Contingency – Diversion Planning

There are 4 different potential rail routes between Köln and Amsterdam. There is the main route via Arnhem, the route via Venlo, a longer route via Enschede and finally a partially unelectrified route via Aachen. The “ICE International” services between The Netherlands and Germany go via Arnhem and are operated by Siemens ICE-3M trains which have been modified to run on both Dutch and German electrified tracks. As the train operating the service is capable of running over various routes, once DB had established which options were still operable, a “route-to-goal” should have been planned and the service diverted (also see addendum below for today’s update). These alternative routes should be recorded on a database with a system ready to calculate (using similar tech to SatNav devices) what the new timings would be. This would help decision making, delay planning and of course service recovery.

For some reason, despite workable alternatives, a diversion of this service doesn’t seem to have been considered at any stage.

Contingency – Communication

Passenger communication was dire from start to finish from every perspective. Travellers looking to go forward to other North Western German cities (Düsseldorf, Duisburg etc;) were not offered or told of alternative local or regional services and at no time were passengers advised to travel via alternative routes. Passengers going to The Netherlands were told either nothing or conflicting information, most notably at Duisburg and Arnhem when first they were told they would be going all the way via coach then that they had to get another train at Arnhem which significantly delayed them again. This makes it clear that DB managers dealing with the service had different approaches and were not co-ordinating their efforts. This is essential when dealing with any service recovery.

My own journey that day from Köln to Amsterdam using connecting regional trains via the Düren, Aachen and Heerlen route which took a little under 5 hours, which when compared to over 8 hours and would have been acceptable to many of the stranded passengers. Why wasn’t this advertised? Is it a ticketing issue again?

All the relevant alternative routes should have been advertised and communicated to the passengers, especially when we consider that by the time the service left Köln it was already 2 and a half hours late and the majority of passengers could have been at least half way home by then.

Solutions and Addendum

For reasons I’ll discuss in a future post, this particular service and route is prone to delays, particularly on the section between Oberhausen and Arnhem. When the route is undergoing maintenance the ICE International is diverted via the Venlo route I outlined earlier.

At the time of posting another storm on Wednesday 14th July also disrupted the same services, this time DB diverted Köln to Amsterdam services through Venlo.

Passengers for other German destinations should have been advised almost immediately to take alternative services/routes such is the frequency of trains, density of routes and magnitude of the delay. For Dutch destinations the train should simply have taken another route as sticking to the scheduled one merely exacerbated the problem for everyone.

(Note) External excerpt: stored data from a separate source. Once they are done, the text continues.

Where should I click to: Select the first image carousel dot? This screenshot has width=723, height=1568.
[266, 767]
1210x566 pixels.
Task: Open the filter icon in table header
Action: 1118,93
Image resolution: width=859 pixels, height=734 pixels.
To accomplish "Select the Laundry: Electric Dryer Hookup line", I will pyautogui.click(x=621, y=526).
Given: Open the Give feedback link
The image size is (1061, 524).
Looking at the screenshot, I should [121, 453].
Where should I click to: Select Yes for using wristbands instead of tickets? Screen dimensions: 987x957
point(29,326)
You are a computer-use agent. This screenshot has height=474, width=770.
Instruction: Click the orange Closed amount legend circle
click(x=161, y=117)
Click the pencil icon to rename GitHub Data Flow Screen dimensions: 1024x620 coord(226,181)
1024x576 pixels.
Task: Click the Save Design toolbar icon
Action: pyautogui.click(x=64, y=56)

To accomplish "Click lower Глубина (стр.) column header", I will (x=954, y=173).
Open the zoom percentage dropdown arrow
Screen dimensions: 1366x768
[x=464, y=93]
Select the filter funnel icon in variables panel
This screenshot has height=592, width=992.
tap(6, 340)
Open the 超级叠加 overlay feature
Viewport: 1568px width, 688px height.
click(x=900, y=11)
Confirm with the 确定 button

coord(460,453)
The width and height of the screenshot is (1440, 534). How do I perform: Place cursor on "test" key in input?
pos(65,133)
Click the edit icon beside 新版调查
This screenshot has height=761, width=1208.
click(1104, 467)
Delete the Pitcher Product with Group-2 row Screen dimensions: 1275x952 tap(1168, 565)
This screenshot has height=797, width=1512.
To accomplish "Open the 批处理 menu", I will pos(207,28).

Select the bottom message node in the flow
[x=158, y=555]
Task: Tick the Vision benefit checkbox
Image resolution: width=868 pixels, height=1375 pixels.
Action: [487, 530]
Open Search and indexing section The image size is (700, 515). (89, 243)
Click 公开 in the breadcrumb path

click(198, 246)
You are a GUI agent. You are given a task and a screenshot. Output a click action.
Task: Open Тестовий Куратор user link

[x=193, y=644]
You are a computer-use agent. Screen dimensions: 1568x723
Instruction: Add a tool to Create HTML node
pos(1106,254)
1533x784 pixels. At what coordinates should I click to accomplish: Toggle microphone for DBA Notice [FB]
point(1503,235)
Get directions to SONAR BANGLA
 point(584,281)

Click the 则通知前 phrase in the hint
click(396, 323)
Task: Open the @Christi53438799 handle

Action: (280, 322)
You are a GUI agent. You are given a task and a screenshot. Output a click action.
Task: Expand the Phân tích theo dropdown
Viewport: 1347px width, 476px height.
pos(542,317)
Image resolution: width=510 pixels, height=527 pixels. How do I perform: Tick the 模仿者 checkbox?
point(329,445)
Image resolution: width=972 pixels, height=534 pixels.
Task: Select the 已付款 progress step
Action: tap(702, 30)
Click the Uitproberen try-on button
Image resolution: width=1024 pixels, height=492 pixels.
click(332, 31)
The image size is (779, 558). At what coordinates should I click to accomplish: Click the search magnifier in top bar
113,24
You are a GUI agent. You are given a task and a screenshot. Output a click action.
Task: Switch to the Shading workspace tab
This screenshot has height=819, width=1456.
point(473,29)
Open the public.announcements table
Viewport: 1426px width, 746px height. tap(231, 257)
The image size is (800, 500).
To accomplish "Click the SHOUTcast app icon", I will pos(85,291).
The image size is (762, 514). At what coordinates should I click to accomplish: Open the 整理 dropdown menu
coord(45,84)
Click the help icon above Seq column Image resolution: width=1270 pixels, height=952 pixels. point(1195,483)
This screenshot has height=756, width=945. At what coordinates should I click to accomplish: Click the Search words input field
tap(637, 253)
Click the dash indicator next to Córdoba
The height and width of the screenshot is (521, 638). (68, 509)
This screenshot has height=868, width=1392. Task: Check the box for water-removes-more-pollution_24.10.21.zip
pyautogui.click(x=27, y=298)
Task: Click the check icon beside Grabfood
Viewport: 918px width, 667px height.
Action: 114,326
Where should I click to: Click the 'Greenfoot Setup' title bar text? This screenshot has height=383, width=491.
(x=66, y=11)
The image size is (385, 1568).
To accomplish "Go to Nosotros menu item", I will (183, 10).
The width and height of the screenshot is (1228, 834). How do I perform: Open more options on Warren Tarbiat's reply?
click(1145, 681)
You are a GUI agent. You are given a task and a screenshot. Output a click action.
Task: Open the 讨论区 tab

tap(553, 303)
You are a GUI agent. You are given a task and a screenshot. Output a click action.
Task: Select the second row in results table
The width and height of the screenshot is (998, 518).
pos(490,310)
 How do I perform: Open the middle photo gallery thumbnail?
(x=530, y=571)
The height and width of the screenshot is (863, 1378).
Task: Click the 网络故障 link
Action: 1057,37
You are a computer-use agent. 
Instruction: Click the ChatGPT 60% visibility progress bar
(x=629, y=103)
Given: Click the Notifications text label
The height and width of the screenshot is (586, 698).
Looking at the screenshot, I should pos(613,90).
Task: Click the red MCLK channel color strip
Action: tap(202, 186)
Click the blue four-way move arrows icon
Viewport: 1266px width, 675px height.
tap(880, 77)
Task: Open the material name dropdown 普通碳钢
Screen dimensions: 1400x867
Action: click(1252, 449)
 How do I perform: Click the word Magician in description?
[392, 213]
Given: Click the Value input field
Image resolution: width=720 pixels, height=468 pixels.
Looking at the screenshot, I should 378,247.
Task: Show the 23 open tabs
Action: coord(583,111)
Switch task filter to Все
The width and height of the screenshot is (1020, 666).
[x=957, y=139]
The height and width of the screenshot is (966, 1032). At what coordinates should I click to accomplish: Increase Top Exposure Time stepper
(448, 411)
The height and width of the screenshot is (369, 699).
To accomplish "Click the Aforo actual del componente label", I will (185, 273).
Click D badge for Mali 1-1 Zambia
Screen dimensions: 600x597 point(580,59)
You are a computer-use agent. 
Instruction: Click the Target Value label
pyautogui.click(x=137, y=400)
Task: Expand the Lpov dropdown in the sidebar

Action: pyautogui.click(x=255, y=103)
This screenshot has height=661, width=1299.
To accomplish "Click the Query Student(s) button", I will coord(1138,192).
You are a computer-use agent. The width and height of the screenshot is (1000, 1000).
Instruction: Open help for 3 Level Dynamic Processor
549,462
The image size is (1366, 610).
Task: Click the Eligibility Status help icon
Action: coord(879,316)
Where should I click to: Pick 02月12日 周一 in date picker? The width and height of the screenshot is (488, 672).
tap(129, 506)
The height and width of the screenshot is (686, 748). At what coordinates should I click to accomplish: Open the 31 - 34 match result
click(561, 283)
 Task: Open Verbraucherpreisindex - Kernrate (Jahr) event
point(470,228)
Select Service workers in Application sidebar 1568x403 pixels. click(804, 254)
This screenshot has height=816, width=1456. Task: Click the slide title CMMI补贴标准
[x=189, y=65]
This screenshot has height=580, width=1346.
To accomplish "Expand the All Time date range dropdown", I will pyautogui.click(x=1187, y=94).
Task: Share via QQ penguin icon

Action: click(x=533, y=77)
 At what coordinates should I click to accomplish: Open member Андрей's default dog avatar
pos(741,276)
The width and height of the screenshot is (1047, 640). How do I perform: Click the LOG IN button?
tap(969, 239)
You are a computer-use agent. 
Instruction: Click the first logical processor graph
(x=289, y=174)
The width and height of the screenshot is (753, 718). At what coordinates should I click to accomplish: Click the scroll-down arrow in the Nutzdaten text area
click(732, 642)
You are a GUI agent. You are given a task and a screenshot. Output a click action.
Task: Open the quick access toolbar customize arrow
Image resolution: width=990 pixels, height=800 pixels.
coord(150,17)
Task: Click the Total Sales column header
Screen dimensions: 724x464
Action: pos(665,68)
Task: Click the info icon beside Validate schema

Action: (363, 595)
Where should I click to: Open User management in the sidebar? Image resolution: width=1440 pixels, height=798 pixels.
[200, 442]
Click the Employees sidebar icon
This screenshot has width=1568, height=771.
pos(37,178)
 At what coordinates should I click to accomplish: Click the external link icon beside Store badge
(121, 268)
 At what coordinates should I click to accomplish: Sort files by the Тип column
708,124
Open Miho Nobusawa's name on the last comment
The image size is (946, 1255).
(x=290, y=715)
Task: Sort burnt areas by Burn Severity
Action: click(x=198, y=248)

This highlights the need for a “Recovery Manager” who becomes ultimately responsible and accountable for routes or services during such a time of widespread disruption. This job should be to have all contingencies recorded and an infrastructure planning system with the alternatives ready to be analysed. Once each alternative has been appraised and a “route to goal” selected the plan is distributed and implemented. The lack of such a position meant that late passengers were not afforded the best information at each step and that the service provider gave conflicting information with no clear site of a strategy.

Finally, replacing a train with a bus/coach should always be the last option. Modern trains are more accessible with luggage, passengers with disabilities can find coaches difficult to board and time is invariably lost due to modal transfers, unfamiliar routes and congestion. Alternative routes and services must be explored before taking the “quick-fix of bustitution” because as shown here it only delayed passengers even more.